_TASK_
Return the stretch from the line with "Where should I" through the line with "This screenshot has width=800, height=513." in the data below, character for character, skipping all pictures.

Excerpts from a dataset
--------------------
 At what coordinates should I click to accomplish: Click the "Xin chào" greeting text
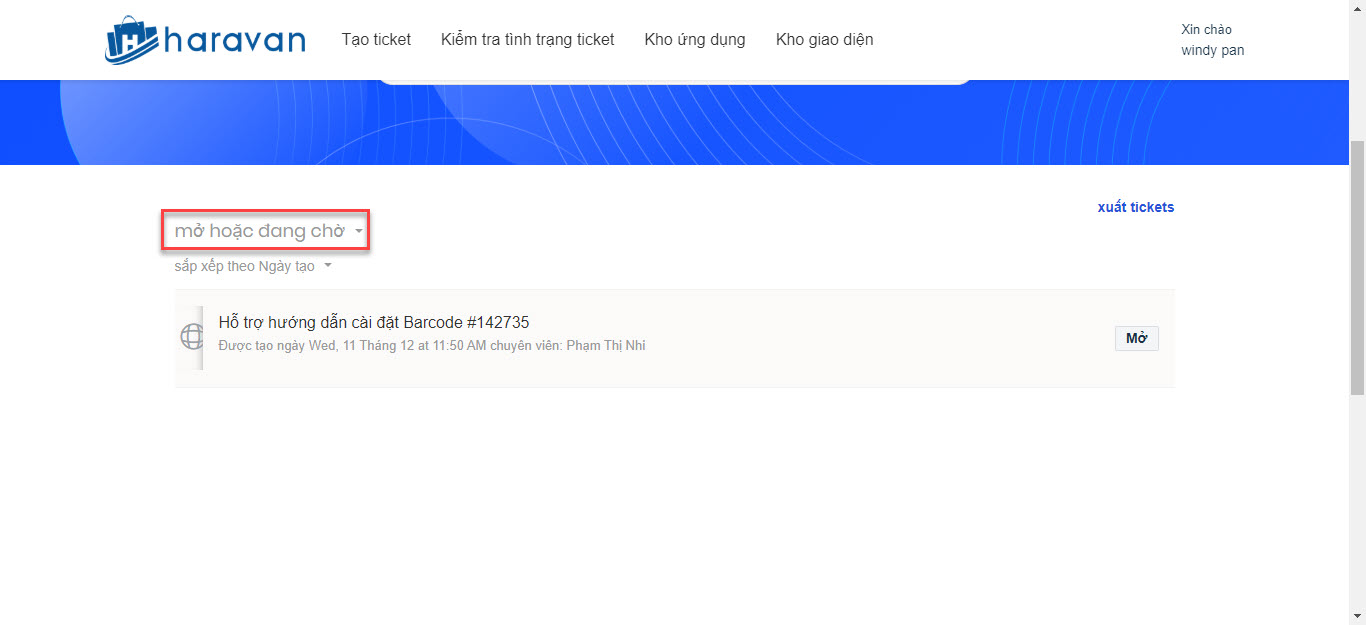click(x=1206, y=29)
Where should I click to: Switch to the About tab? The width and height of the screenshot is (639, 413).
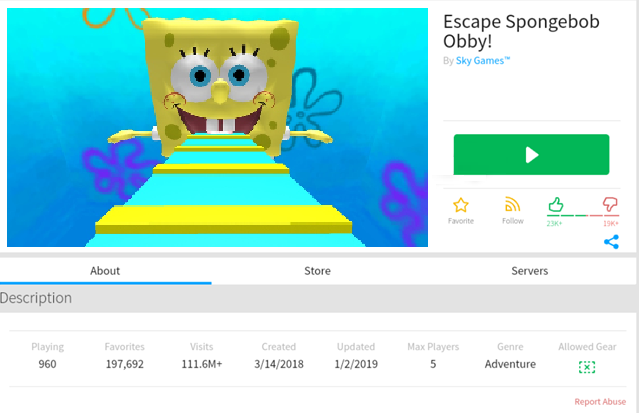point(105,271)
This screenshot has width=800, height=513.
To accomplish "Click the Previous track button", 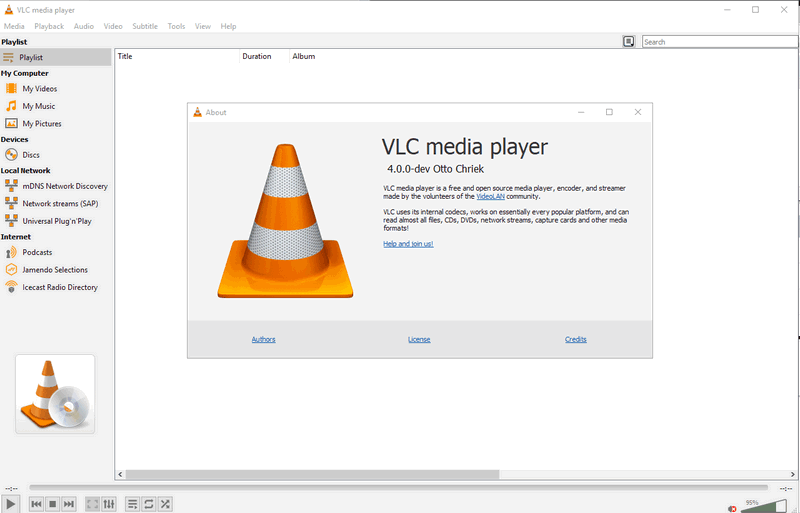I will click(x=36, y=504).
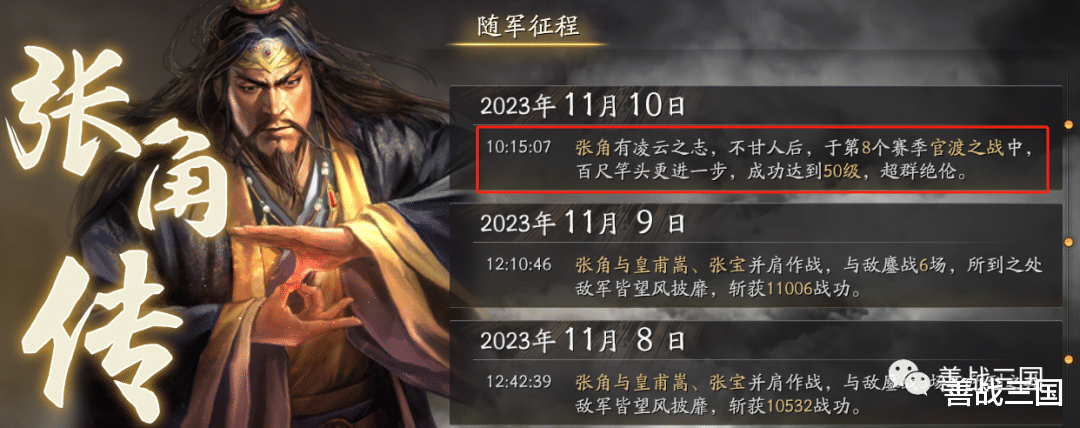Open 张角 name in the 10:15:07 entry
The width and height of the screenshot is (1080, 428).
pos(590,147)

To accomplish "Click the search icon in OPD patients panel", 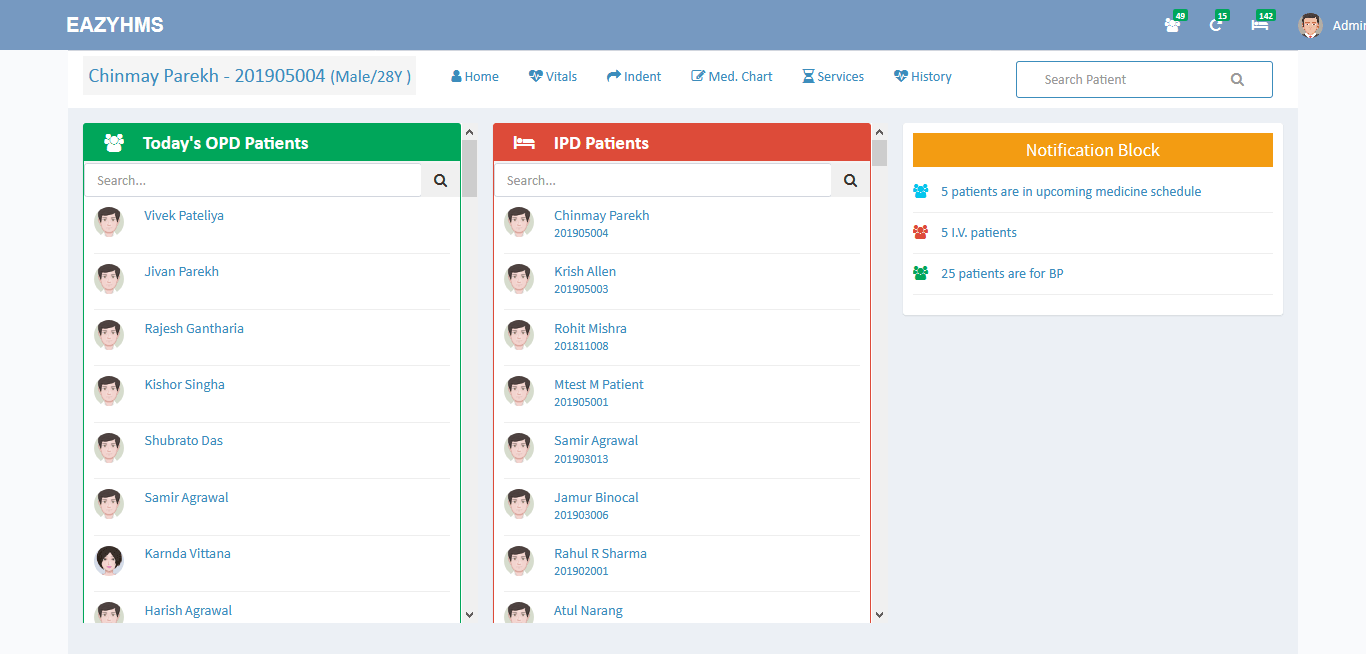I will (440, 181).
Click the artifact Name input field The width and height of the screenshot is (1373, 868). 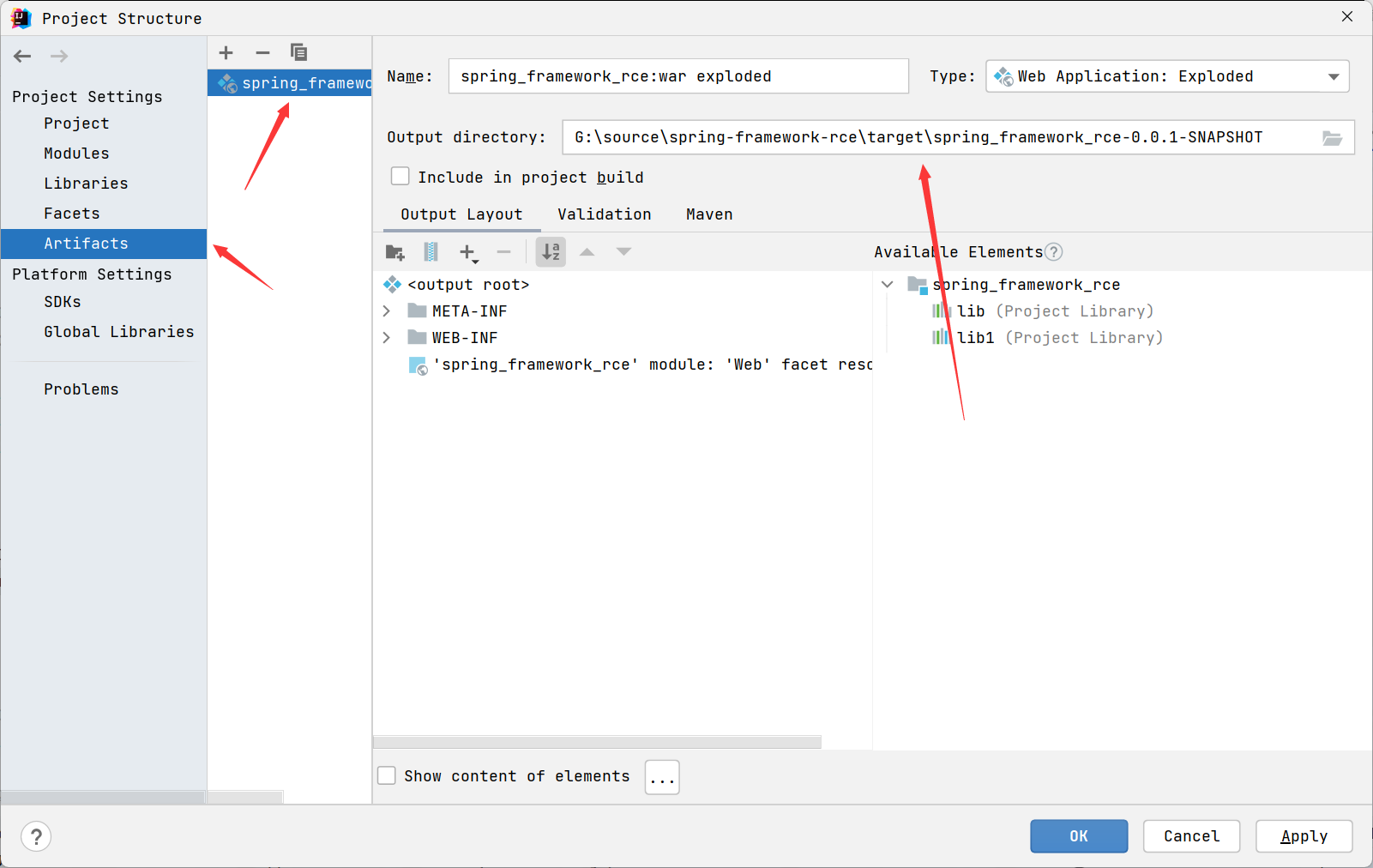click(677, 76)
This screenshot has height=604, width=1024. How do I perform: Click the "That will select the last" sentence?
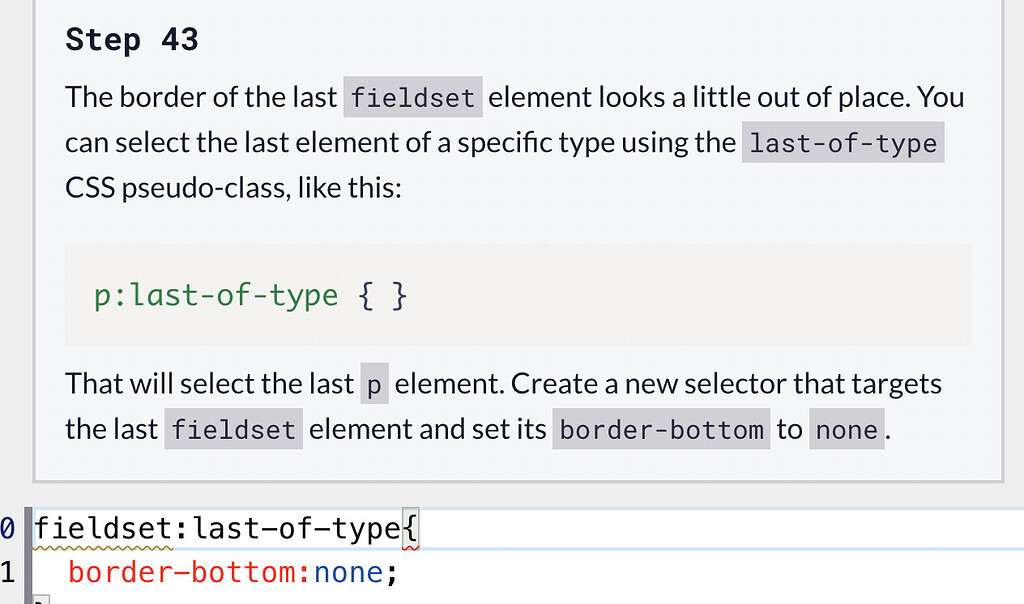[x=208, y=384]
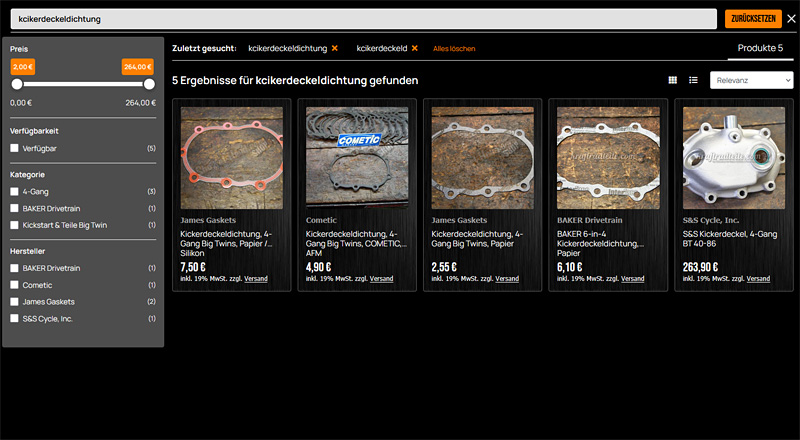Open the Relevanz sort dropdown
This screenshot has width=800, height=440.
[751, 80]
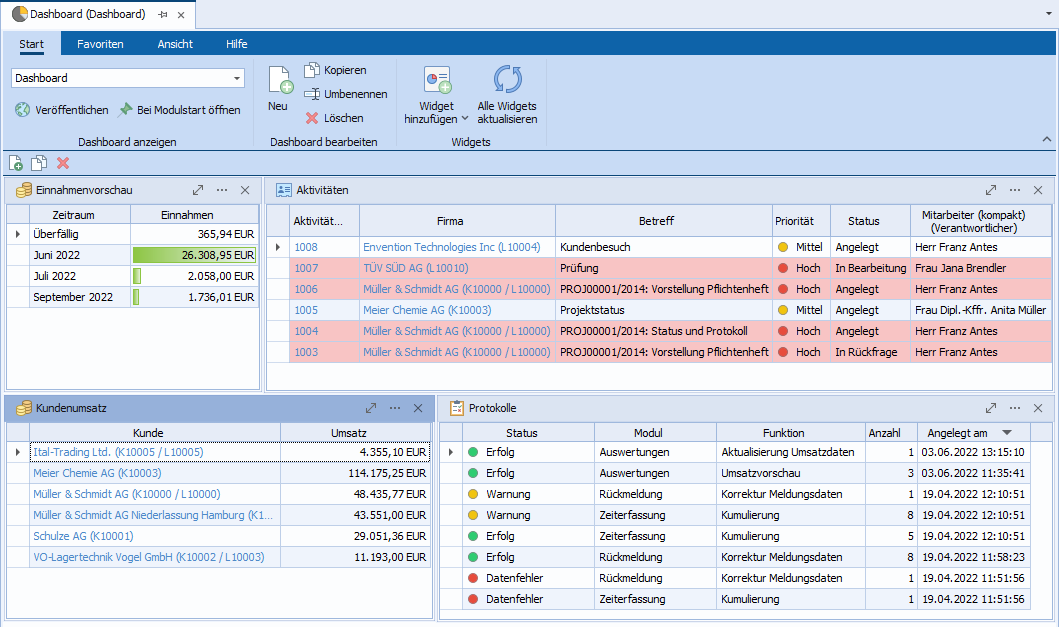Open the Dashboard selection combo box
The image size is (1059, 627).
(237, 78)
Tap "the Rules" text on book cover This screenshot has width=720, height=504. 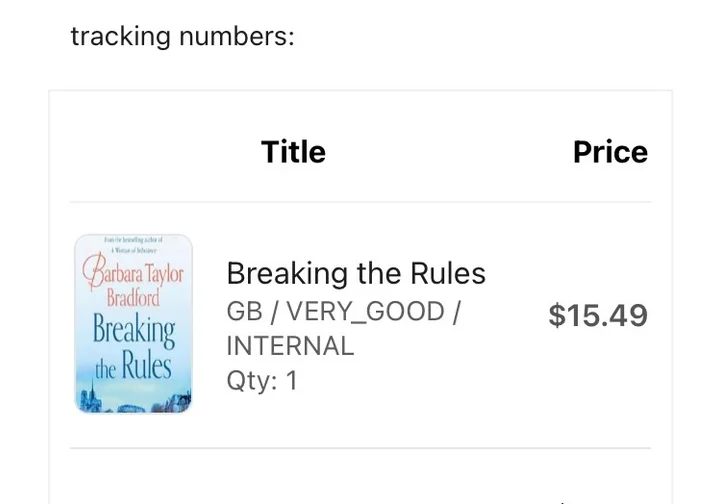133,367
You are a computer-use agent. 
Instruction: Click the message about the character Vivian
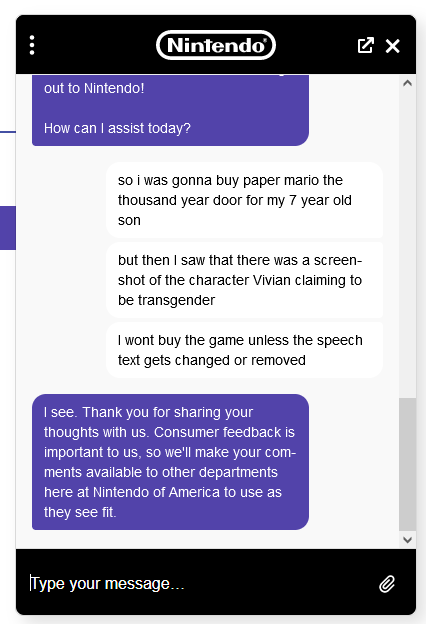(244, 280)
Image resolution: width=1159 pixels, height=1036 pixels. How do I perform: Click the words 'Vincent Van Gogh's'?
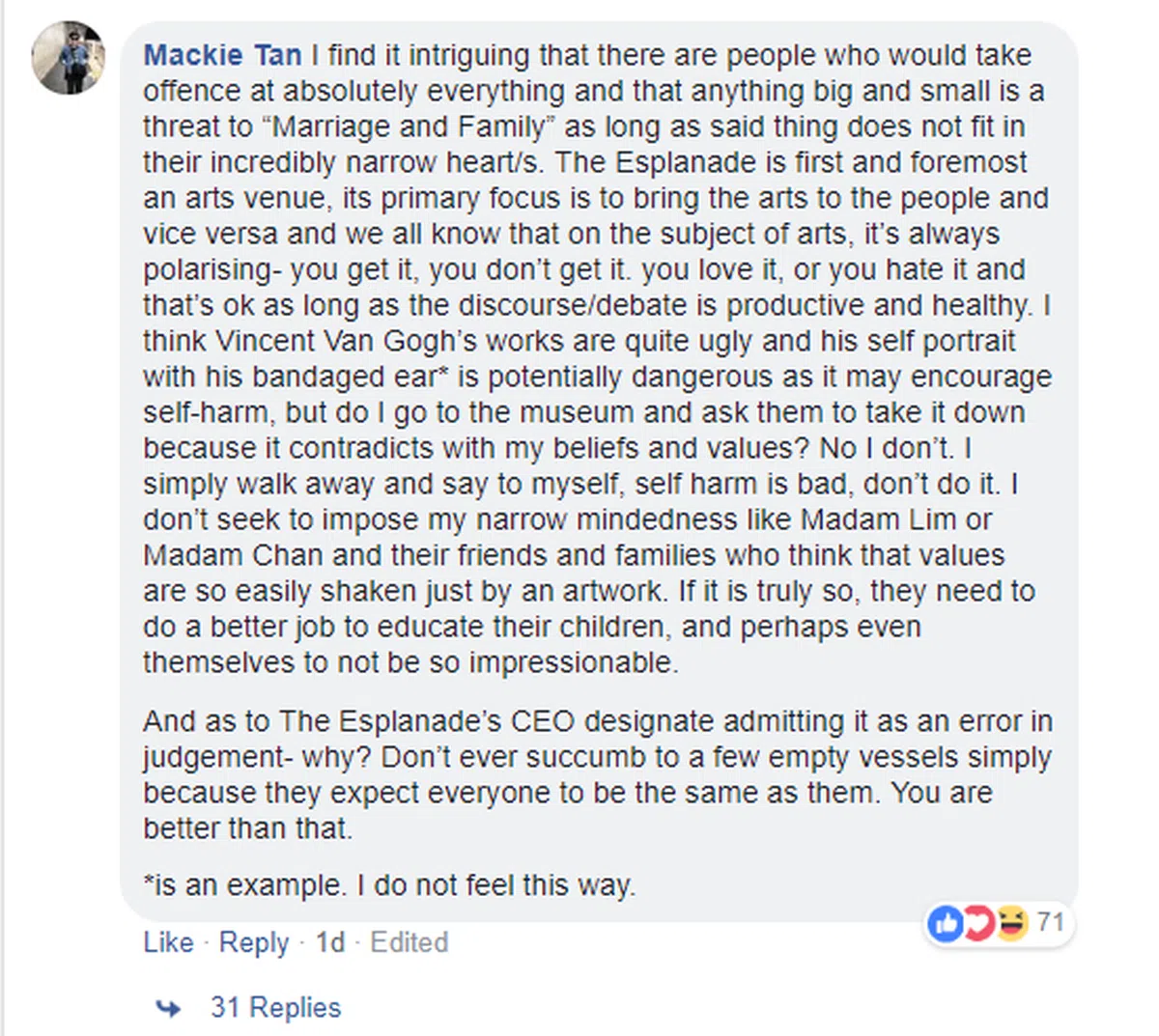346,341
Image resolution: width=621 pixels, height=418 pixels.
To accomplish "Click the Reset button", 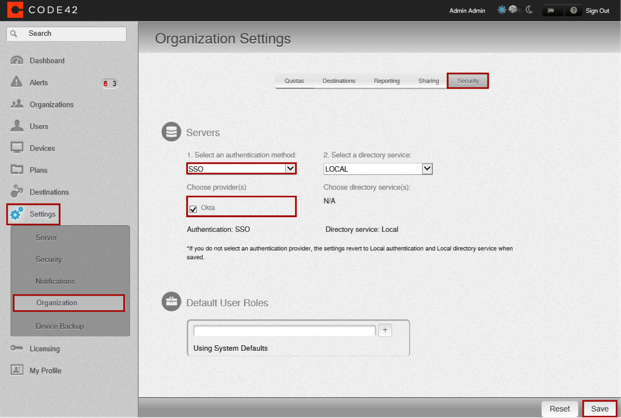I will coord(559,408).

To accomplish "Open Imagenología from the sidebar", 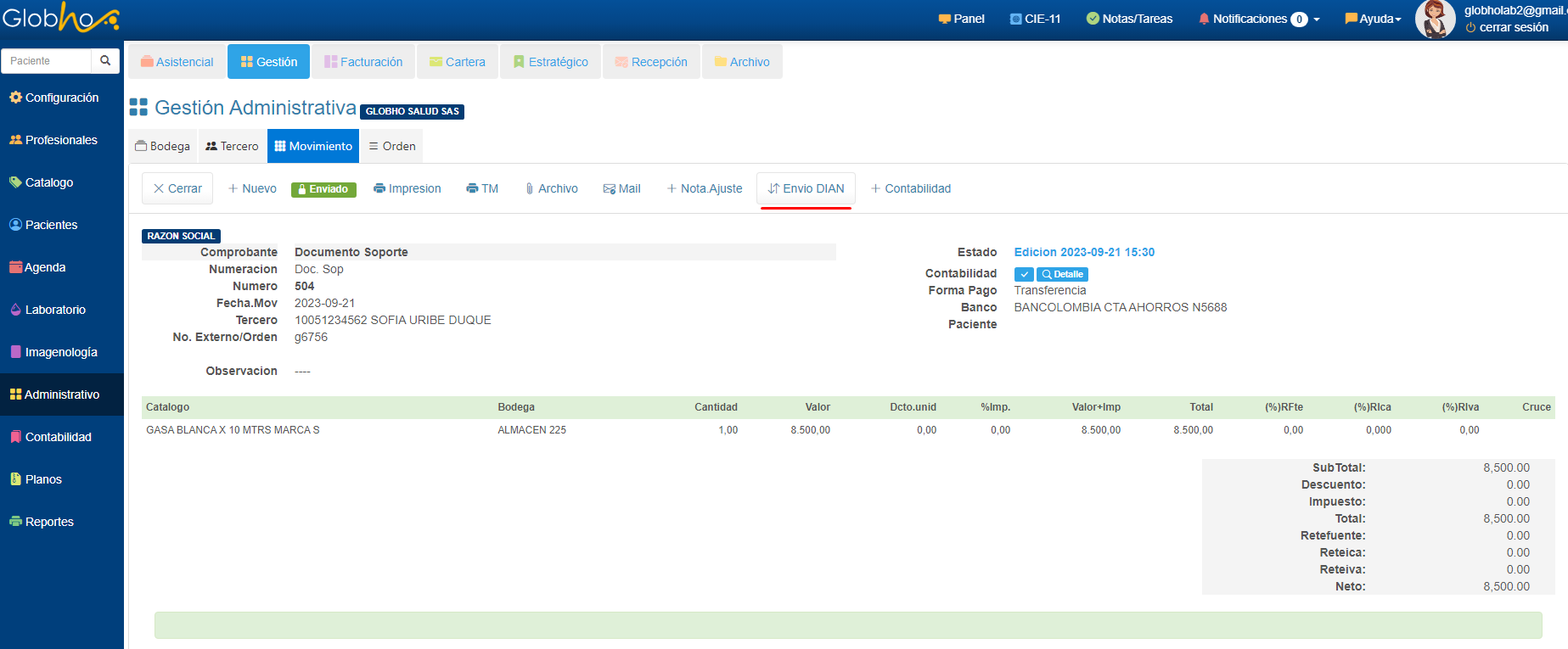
--------------------
_SOLVED EXERCISE_
Where should I click to: Switch to the About tab? The width and height of the screenshot is (639, 413).
point(105,271)
This screenshot has width=800, height=513.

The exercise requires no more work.